Case Studies in Thermal Engineering (Feb 2025)
Application of artificial intelligence brain structure-based paradigm to predict the slip condition impact on magnetized thermal Casson viscoplastic fluid model under combined temperature dependent viscosity and thermal conductivity
Abstract
One of the main reasons for the popularity of ANNs is their wonderful capability to handle very complex and nonlinear mathematical problems. It can, therefore, provide a very valuable computational framework wide in applications, from biotechnology to biological computation and fluid dynamics. In this article, computational ANN paradigms are utilized in the analysis of boundary layer flow and heat transfer of magnetized Casson fluid over a nonlinearly stretching elastic sheet under velocity slip conditions.

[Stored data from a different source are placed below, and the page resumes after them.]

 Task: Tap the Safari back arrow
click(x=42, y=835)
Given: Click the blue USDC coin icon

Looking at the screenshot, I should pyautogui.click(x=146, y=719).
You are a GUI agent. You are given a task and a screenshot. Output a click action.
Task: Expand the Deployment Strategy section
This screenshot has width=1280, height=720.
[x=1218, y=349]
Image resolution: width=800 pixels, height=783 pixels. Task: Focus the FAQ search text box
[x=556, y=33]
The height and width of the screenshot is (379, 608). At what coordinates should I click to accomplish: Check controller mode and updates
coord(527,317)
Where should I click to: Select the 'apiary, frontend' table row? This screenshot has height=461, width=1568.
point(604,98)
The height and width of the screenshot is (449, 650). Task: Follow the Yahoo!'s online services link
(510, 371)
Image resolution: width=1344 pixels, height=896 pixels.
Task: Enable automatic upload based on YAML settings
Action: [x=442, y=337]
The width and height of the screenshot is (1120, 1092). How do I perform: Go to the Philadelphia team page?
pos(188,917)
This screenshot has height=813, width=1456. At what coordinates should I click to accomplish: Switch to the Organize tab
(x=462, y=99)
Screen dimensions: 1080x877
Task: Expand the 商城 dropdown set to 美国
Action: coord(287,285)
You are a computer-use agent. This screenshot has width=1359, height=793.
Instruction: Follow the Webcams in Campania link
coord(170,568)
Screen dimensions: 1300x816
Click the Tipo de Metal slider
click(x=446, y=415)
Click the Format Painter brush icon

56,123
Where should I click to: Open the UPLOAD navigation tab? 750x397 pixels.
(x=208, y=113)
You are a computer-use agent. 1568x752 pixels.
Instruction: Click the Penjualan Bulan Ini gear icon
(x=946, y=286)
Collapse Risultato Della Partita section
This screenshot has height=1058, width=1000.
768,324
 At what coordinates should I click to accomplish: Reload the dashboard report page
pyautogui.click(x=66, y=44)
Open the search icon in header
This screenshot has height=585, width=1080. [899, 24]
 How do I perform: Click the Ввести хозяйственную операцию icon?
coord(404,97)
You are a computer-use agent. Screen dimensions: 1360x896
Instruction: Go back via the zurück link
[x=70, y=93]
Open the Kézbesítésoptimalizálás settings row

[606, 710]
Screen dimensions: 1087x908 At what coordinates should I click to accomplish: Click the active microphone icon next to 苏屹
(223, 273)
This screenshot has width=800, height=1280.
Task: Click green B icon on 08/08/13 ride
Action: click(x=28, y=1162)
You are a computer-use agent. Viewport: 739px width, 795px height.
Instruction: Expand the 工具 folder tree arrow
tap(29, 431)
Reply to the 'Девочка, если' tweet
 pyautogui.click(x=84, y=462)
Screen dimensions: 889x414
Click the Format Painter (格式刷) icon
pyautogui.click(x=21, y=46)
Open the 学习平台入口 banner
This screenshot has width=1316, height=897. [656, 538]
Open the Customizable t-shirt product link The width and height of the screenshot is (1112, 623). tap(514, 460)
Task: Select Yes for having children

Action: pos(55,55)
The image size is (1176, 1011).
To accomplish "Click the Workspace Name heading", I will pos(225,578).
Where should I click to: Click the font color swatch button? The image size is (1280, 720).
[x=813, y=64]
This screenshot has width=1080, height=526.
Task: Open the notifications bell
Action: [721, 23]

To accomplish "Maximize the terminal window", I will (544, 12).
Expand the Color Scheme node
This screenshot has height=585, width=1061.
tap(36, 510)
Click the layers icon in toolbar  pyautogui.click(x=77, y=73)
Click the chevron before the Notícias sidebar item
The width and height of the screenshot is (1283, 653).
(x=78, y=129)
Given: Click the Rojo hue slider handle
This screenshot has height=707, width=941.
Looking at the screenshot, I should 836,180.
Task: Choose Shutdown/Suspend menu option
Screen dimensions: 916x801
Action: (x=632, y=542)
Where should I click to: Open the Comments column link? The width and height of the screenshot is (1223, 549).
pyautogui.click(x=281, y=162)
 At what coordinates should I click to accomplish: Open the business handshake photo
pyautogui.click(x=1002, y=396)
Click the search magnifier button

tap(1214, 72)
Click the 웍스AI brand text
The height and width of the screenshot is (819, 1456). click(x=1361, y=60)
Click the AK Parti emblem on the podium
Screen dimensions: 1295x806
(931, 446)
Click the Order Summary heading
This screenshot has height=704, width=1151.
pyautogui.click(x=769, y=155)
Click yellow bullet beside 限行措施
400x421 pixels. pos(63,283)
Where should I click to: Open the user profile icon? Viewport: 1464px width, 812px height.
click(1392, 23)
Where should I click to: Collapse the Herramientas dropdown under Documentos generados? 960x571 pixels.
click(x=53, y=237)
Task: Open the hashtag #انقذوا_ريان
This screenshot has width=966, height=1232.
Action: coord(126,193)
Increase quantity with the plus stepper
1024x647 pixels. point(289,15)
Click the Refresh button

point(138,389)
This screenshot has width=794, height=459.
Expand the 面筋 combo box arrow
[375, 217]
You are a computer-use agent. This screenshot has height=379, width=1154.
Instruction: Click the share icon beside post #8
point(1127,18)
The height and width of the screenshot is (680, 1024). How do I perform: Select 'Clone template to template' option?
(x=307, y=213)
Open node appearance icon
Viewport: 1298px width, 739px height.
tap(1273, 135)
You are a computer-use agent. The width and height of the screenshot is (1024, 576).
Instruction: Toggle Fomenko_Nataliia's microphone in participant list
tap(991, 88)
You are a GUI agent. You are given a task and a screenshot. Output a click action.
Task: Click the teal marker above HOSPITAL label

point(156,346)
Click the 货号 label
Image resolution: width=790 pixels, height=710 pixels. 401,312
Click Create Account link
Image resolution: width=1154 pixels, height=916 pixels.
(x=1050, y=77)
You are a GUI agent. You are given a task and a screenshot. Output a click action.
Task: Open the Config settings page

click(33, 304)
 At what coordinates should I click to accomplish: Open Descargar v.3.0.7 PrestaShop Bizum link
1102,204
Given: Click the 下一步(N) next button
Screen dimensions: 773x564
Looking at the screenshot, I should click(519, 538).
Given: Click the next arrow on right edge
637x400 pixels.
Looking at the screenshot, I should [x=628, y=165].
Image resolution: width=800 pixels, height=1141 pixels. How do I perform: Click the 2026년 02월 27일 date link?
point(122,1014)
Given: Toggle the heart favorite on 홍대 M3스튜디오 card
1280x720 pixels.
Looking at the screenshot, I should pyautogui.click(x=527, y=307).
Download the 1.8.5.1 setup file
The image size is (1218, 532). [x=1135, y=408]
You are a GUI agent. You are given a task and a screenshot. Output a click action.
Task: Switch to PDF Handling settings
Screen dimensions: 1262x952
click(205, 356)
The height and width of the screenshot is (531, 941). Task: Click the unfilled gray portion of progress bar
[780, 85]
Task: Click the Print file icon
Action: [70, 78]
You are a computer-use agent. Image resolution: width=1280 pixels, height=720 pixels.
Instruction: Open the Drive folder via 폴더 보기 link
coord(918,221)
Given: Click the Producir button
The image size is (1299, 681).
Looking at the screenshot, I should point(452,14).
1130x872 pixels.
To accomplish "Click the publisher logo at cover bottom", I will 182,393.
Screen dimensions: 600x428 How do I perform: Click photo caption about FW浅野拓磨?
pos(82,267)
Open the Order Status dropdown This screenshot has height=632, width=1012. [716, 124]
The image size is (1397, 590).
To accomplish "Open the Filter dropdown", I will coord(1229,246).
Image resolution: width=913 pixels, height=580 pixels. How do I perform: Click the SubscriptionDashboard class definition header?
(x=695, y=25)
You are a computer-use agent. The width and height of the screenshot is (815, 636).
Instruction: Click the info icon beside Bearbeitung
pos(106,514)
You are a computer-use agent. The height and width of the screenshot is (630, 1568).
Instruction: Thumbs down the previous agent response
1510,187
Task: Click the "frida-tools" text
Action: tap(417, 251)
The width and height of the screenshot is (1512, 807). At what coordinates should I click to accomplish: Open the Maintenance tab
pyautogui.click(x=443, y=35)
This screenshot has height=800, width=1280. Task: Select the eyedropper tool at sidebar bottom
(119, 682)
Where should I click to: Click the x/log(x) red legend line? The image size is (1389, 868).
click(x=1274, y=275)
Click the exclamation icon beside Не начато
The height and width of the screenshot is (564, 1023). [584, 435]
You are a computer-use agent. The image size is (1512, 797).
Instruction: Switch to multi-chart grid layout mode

Casson fluid behavior under the influence of magnetohydrodynamics with the influence of heat generation, temperature-dependent dynamic viscosity, variable thermal conductivity, and viscous dissipation are considered in this study. With the help of a similarity transformation, the complex partial differential equations governing the flow and energy take on the form of nonlinear ordinary differential equations. These resulting nonlinear ordinary differential equations are solved by using the bvp4c solver in MATLAB. The numerical solutions generated from the bvp4c solver for the problem under consideration are used to develop the reference dataset for the anticipated radiative Casson fluid Levenberg-Marquardt backpropagation neural network (LMT-ABPNN). Finally, developed dataset features were applied to the artificial intelligence-based LMT-ABPNN procedure to validate the numerical results for radiative Casson fluid. This LMT-ABPNN is trained, tested, and validated in predicting the approximate numerical results for RCF under various conditions. The proposed LMT-ABPNN performance validation is carried out based on mean squared error fitness, error histograms, and regression analysis. Results obtained for regression metrics, absolute error, MSE and error histogram plots through the LMT-ABPNN architecture do confirm the superior performance attained here. From the results, the study raises close concordance with respect to reference data. The low MSE indicates that the model is fit to predict with good accuracy, but the minimal absolute error close to zero proves the prediction accuracy of the developed approach at its best.